Bugün
Cuma, iyi mi?
Hutbede
hoca emekten bahsetti.
İnsan
için emeğinden başkası yok imiş.
Hem
herkes çobanmış ve sürüsünden sorumlu imiş. İşçi işyerinden, işveren
işçilerinden…
Neyse!
Ey
kutlu Nebi!
Cuma
vakti hatip hutbede iken dinleyici ile ilgili bir hadis buyurmuşsun!
Ha
bir de “Kur’an okunduğu zaman dinleyin ve de susun!” anlamında bir ayet de varmış.
Yani
okunuyorken dinlemek, okunmuyorken de susmak. Aslında kelime “İNSÂT” imiş.

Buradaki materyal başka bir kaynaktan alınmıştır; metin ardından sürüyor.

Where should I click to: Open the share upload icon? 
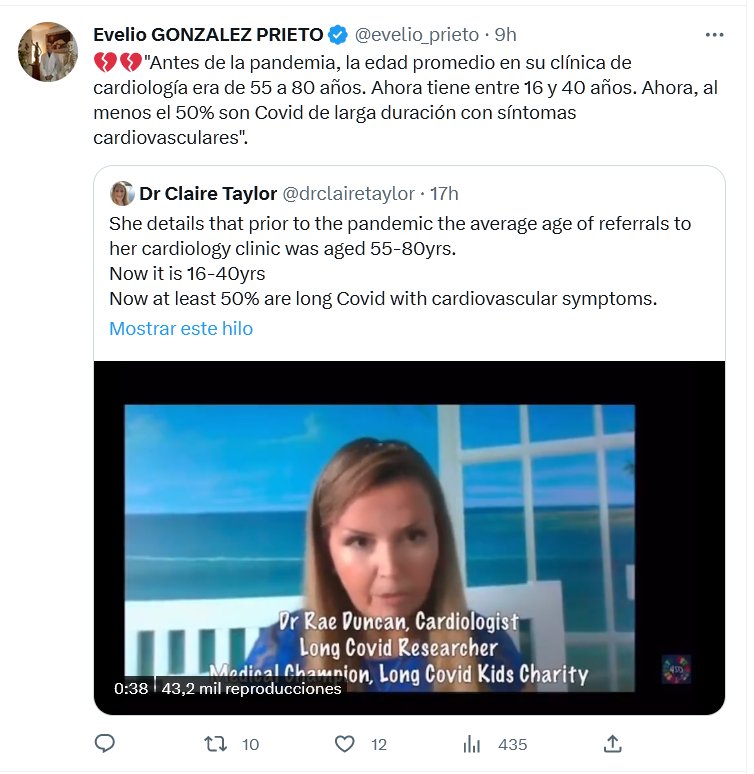pos(613,743)
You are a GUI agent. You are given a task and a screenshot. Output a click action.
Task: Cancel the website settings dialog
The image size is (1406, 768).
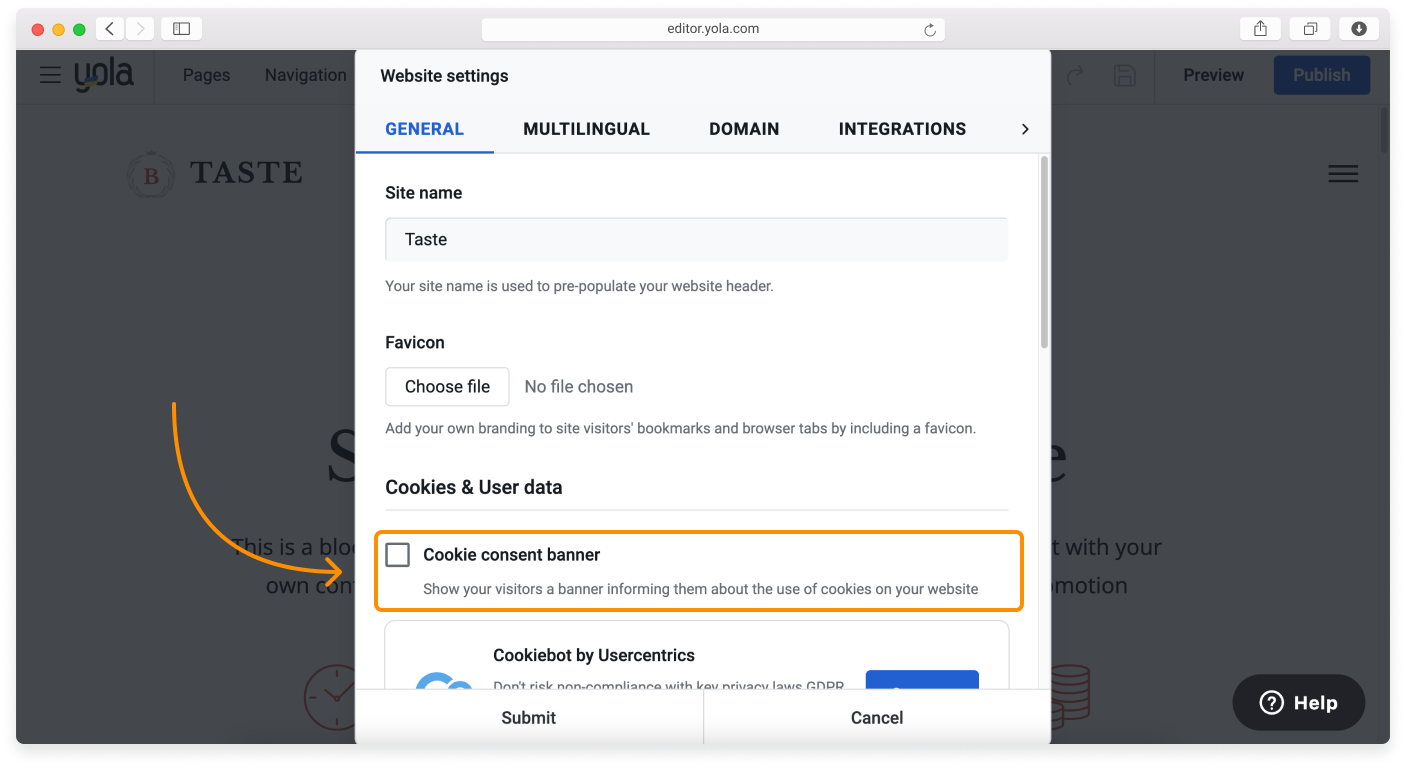(877, 717)
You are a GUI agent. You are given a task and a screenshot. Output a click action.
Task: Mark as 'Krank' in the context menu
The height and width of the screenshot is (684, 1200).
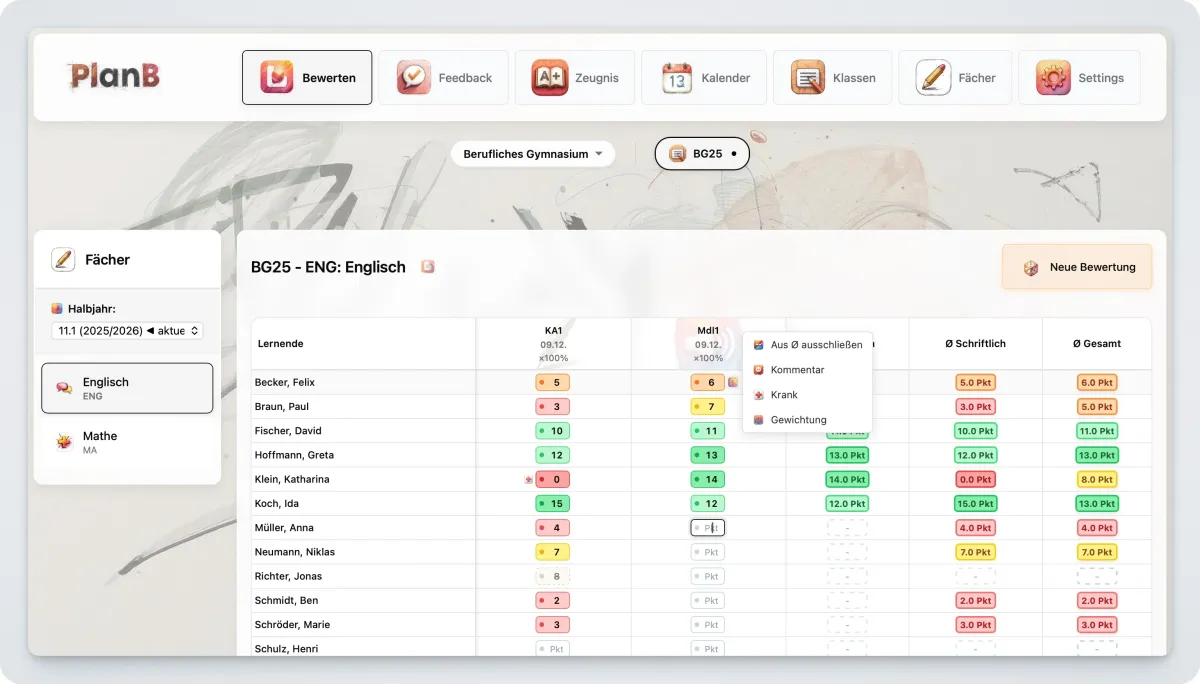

Belki de manası sessizliği dinlemekmiş. Bazı şeyleri geç öğreniyoruz. O da tabi
bir nasip meselesi. Denkte bir çıkıyor ve herkese de kısmet olmuyor.
Senin
buyruğun “Men messe’l-hasâ fekad lağâ!” şeklindeymiş. Bunu bizim Garibceye
sordum. Şöyle çevrilebilirmiş:
“Elini
sürme toprağa taşa Sonra gider cuman boşa!”
Ne
taşı ne toprağı…? İlgi ne? Alaka ne?[1]
Ha
bunu öğrendim ya ey kutlu nebi, senin minberine çıkıp da hutbe vermeye başlayan
bir imam gördüğümde elimi asla taşa toprağa sürmedim. Senin emrin benim başım
gözüm üstüne.
Benim
elimi gezdirdiğim sadece dokunmatik. Torağınan taşınan artık benim işim olur
mu? Elini şöyle bir dokunuyon, açıl susam açıl, ne pencereler ne kapılar
açılıyor ya Rasulallah! Ah sen de bir görseydin. Bir de güzel kayıyor ki, elini
şöyle şöyle ediyon var ya, keyfine doyum olmuyor. Ne tebdil-i mekanlar ne tayy-ı
zamanlar yaşıyon.
Hoca
ne dedi artık onu hiç duymuyon!
Bir
de şu müezzin mi ne bağırtkan adam olmasa var ya… Kendi gizemli aleminde
kaybolup gideceğin ya. Adamın bağırtısını duyanlar kalkıp birbirine girince, eh
nedecen, sen de o zaman kalkıp sıraya girecen!
Valla
müslümanlık keyifli olmaya başladı.
Biz,
bir bağlandık mı böyle bağlanırız. Hem biz köktenci anlarız, öyle işimize
geldiği gibi lafı oraya buraya da sündürmeyiz. Sen taş dediysen, taş, toprak dediysen
toprak. Sana uymayanları alsın kara toprak.
İşte
böyle Ya Rasulallah! Duyduk ve boyun eğdik. Senin sözünü hiç kale almazlık eder
miyiz.
Kapında
olduk geda! Bin can sana feda!
Dua
ile!
06.12.2013
GARİBCE
[1] Ha bu
arada şunu bilmede yarar var: Hz. Peygamber’in mescidinin zemini toprak
idi, sergi falan yoktu. Kimileri hutbeyi dinlemez toprak ile taş (çakıl) ile
oynarmış. Yukarıdaki söz buna sebep söylenmiş.